Our study also demonstrated a statistically significant decrease in perioperative intravenous hydromorphone use when patients receive preoperative gabapentin. This correlates with other findings in the literature. However, it is unclear whether this reduction is due to lower pain levels or to increased patient somnolence, thereby decreasing the frequency of requests for pain medications. In addition, the absolute difference in cumulative opioid dose were small. Among patients who did not receive gabapentin, the average total perioperative intravenous hydromorphone dose was 0.86 mg. As such, our study found that preoperative gabapentin use was associated with a decrease of approximately 0.09 mg intravenous hydromorphone, equivalent to only a fraction of typical single doses given in the PACU. This reduction in perioperative intravenous opioid use associated with gabapentin usage is also therefore of little to no clinical significance.

Taken together, the results of our study of ERAS hysterectomy patients indicate that preoperative gabapentin prolongs PACU LOS and reduces postoperative opioid requirements, but that both effects are clinically insignificant in magnitude. As our field continues to expand and improve ERAS initiatives, our study suggests that gabapentin may play only a very limited role in promoting postoperative recovery.

Our study has several limitations. Its retrospective nature weakens our ability to establish causality. During the study period, our institution continued to simultaneously create and implement additional ERAS pathways, potentially confounding our data. Our results may also have limited generalizability, as our study specifically focused on ERAS hysterectomy patients. Further, while we excluded PACU stays of longer than 500 min (0.94% of total population) from our analysis, our study does not address urinary retention or intractable post-operative nausea as potential causes of delayed discharge from the PACU, which may also confound our data. This remains an area of ongoing research at our institution.

Finally, there is a potential for temporal variation in gabapentin administration and the time course of the study period.
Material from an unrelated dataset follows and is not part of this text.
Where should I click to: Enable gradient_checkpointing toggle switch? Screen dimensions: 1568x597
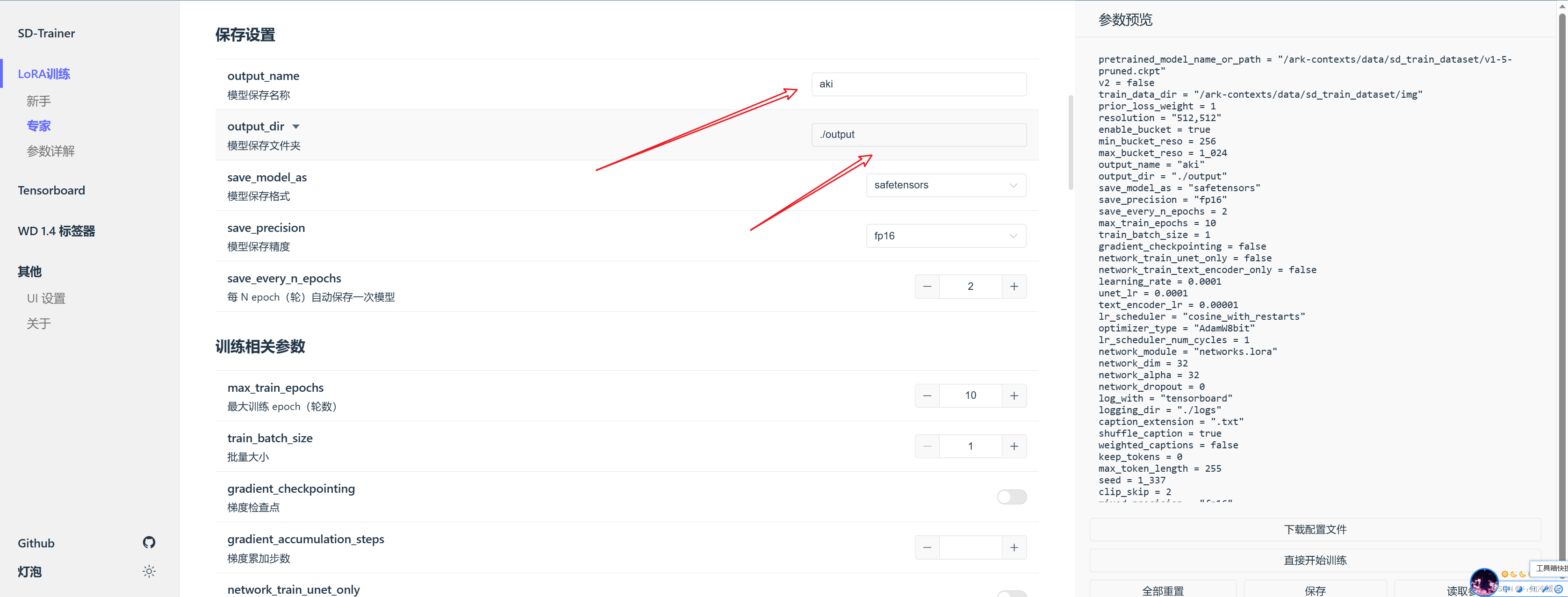click(x=1011, y=496)
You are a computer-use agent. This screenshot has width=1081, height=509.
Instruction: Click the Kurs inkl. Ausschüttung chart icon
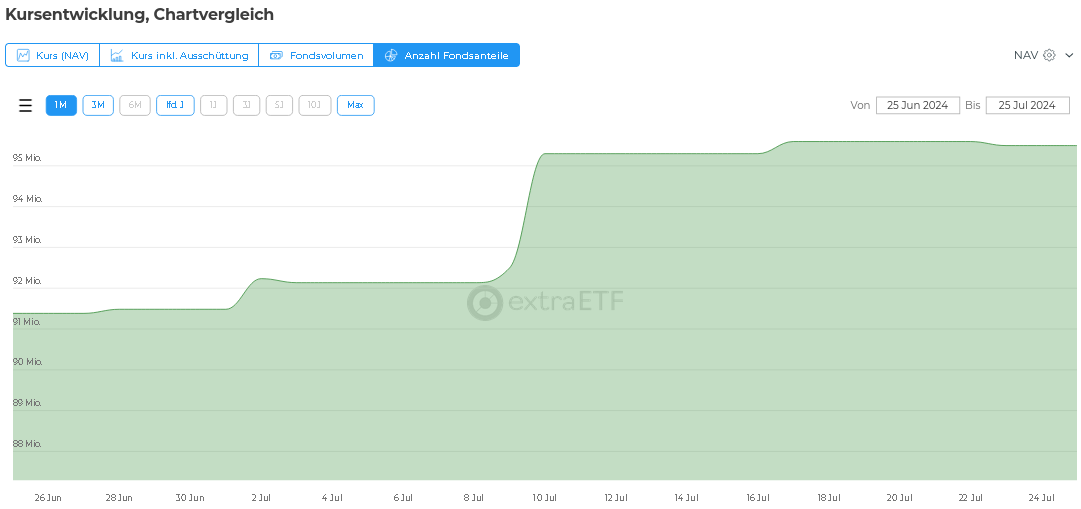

While ERAS Hysterectomy patients received a wide variety of gabapentin doses throughout the examined time period, it is possible that the activation of additional ERAS pathways such as mastectomy with immediate reconstruction could have impacted gabapentin administration patterns over time.

Conclusions

In our study of hysterectomy patients enrolled in ERAS pathways, preoperative gabapentin administration was associated with two statistically significant effects: increase in PACU LOS and decrease in perioperative opioid requirements. However, both the PACU LOS and opioid requirement effect sizes were small and unlikely to be clinically significant.